Boston welcomed the display warmly, even if the weather didn’t. As we’ve discussed previously in our travels, we enjoy doing outdoor displays whenever possible. When we saw the forecast of 50% showers for Boston, we were a bit torn. We had the amazing Meg Hutchinson lined up to perform during the event, and we thought that her sound and the visual of the display would be such a great mix outside of the Prudential Center. We decided to risk the weather and do the display outdoors.

This started off great, we’re extremely happy with how the event ran throughout the uncertain weather. Every time a few drops came through, they’d stop almost as soon as they started. We continued to joke about the positive energy of all the volunteers keeping the rain away. As noon approached (which was when Meg was scheduled to perform), no amount of positive energy could keep the showers away.

Even though we got a bit wet, that didn’t stop us, Meg, or the fantastic community at Boston from continuing in the event. Meg played in the rain, Boston brought their umbrellas, and the show continued. I was personally quite moved to see passerby’s stop to interact with the display even in the rain. I think that really says something about how important this all really is.

• _Provided data_:
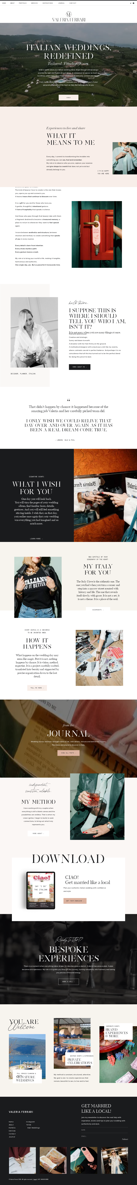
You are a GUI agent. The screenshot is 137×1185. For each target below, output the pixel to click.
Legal (35, 1179)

• _Your tasks_:
A. Write out the part of the account of the Boston display that opens with the words containing "This started off" and closes with "the showers away.".
B. In the account of the Boston display, at what time was Meg Hutchinson scheduled to perform?
C. According to the account of the Boston display, why was the display held outdoors despite the 50% forecast of showers?
Rely solely on the account of the Boston display, not on the material.

• _Answers provided_:
A.
This started off great, we’re extremely happy with how the event ran throughout the uncertain weather. Every time a few drops came through, they’d stop almost as soon as they started. We continued to joke about the positive energy of all the volunteers keeping the rain away. As noon approached (which was when Meg was scheduled to perform), no amount of positive energy could keep the showers away.

B. She was scheduled to perform at noon.

C. The organizers enjoy doing outdoor displays whenever possible. They also thought Meg Hutchinson's sound and the visual of the display would be a great mix outside the Prudential Center, so they decided to risk the weather.